Dopo le indiscrezioni sui nomi di presidente e consiglieri i due partiti tacciono e l'invito alla trasparenza di Fini pare sia caduto nel vuoto. Parisi: "Rivendicare al centrosinistra un proprio rappresentante equivale a riconoscere a Berlusconi di nominarne uno suo"
“Siamo ancora qui a parlare di logiche di scambio tra Pd e Pdl, anziché di competenza. Si tratta di patti osceni, ma al momento non credo realisticamente che i partiti possano essere tagliati fuori”. Angelo Guglielmi, storico direttore di Rai3, è convinto che gli accordi sulle prossime nomine Agcom siano un’ulteriore replica delle logiche di cooptazione politica.
Nonostante gli annunci e i buoni propositi delle scorse settimane pare infatti si prosegua in linea col passato, ovvero nel solco degli accordi sottobanco tra i partiti. L’invito di Gianfranco Fini infatti, che aveva chiesto ai deputati una selezione trasparente basata sui curriculum, pare essere caduto nel vuoto. A fomentare il sospetto le indiscrezioni comparse prima su twitter e mai smentite dai partiti, secondo cui su presidente e consiglieri Agcom, l’autorità garante per le comunicazioni che deciderà per i prossimi sette anni le regole sulla par condicio, sulle frequenze digitali e sulla governance di Internet, sarebbe già stata definita la spartizione tra i due partiti. Con buona pace di chi credeva che, almeno stavolta, venisse premiata la competenza prima della cooptazione. La rosa dei nomi sarebbe così completa: il bocconiano (e montiano) Angelo Cardani presidente. Poi, i consiglieri: l’ex manager Fininvest Antonio Martusciello e l’ex collaboratore di Tajani Antonio Preto per il centrodestra e Maurizio Decina del Politecnico di Milano e Antonio Sassano della Sapienza di Roma sul fronte del centrosinistra. Finora la legge aveva previsto la nomina di 4 consiglieri nominati dalla Camera e altrettanti dal Senato, che Monti ha ridotto a 4. Il presidente, invece, è direttamente nominato dal premier.

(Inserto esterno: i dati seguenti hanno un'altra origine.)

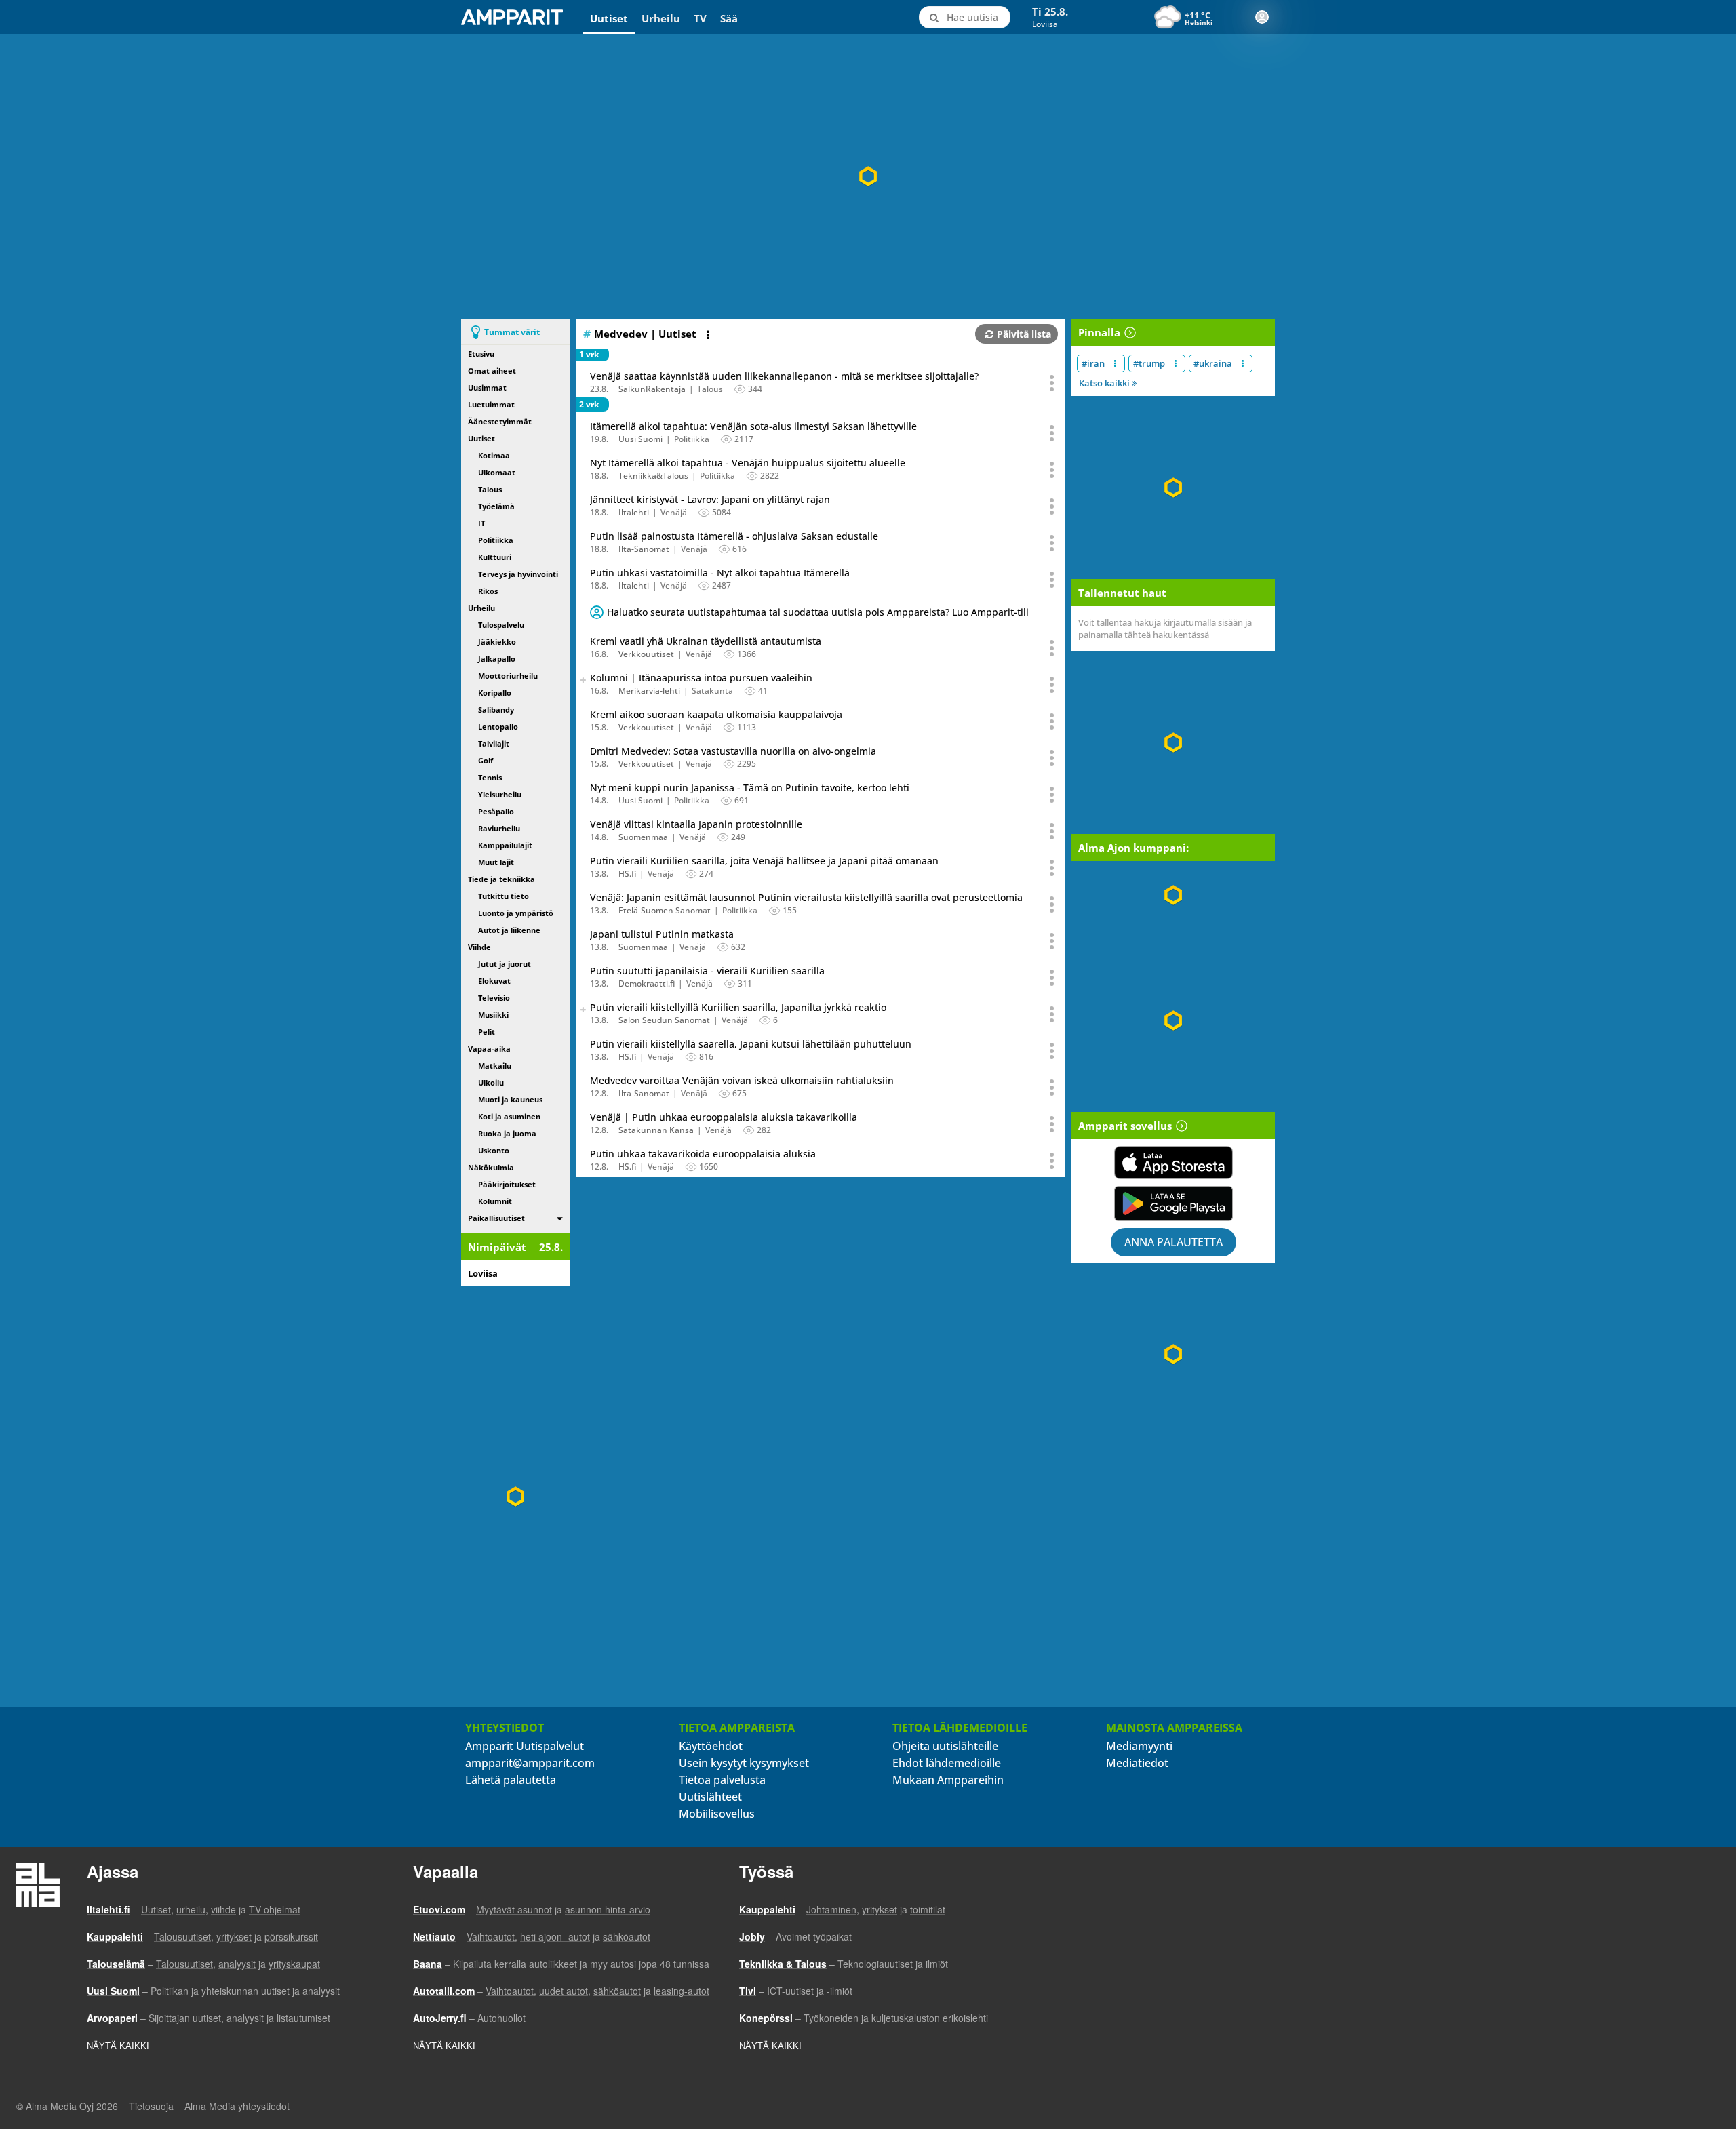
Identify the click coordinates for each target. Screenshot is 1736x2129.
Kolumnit (495, 1201)
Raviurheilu (499, 828)
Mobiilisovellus (717, 1813)
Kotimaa (494, 455)
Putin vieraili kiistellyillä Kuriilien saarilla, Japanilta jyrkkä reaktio (738, 1007)
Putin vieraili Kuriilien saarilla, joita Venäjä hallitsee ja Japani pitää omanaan (764, 860)
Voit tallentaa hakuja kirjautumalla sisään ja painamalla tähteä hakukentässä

“Sono contrario alle nomine concordate dai partiti che sono sempre frutto di uno scambio“, spiega Guglielmi, secondo cui la spartizione dell’Agcom è, tra l’altro, strettamente legata alle nomine Rai. Su cui i partiti, a differenza dell’authority, non hanno ancora trovato un’intesa. “E’ possibile che sia un do ut des concordato affinché il Pdl riesca a confermare il suo consiglio uscente”, aggiunge, e ritiene che nemmeno il governo Monti sia in grado di cambiare equilibri e prassi consolidate. “L’esecutivo tecnico è solo una pena obbligata. La Rai avrebbe bisogno di un nuovo polso. Tutti continuano a dire che è ancora la ‘più grande industria culturale italiana,’ che è ancora ‘mamma Rai’. Ma non è vero”. E per l’ex direttore della terza rete l’unica via d’uscita sarebbe un direttore ‘tecnico’, un “esterno che ha dimostrato di essere capace e libero, slegato dai partiti e che non subisce condizionamenti. In alternativa Michele Santoro o una scelta interna alla Rai”. Ma vista l’ingerenza dei partiti è una soluzione lontana.
Nei giorni scorsi era stato lanciato l’allarme sull’opacità delle nomine anche da Open Media Coalition, che si batte per la trasparenza nelle authority e nel servizio pubblico. Una preoccupazione rilanciata anche da Agorà digitale secondo cui le audizioni dei candidati all’authority “sono divenute ora fondamentali, considerato il fatto che già circolano, non smentiti da alcun partito, i nomi dei futuri nominati”. Nomi che però devono, o dovrebbero, confrontarsi con gli “altri candidati sulla loro compatibilità con il ruolo che andranno a ricoprire e la loro posizione sulle tematiche che dovranno regolamentare”.
Se sul fronte Pdl le bocche sono cucite, dal Pd è solo Arturo Parisi a prendere le distanze dai nomi che il suo partito avrebbe scelto e a opporsi a condizionamenti e lottizzazioni. “In particolare nel caso dell’Agcom – ha detto il deputato di centrosinistra – rivendicare al Pd un proprio rappresentante equivale a riconoscere a Berlusconi di nominarne uno suo”. Il miglior modo, prosegue, “per fare del controllato il controllore, o, per ribadire che il controllato ha diritto di scegliersi il suo controllore”. Quindi, il criterio per Parisi è uno solo: non voterà “nessun candidato se non sulla base della sua sicura competenza e dell’assenza di ogni traccia di relazione con chi è destinato ad essere da lui regolato”. Ma nessuno, tra Pd e Pdl, pare sposare pubblicamente la sua posizione.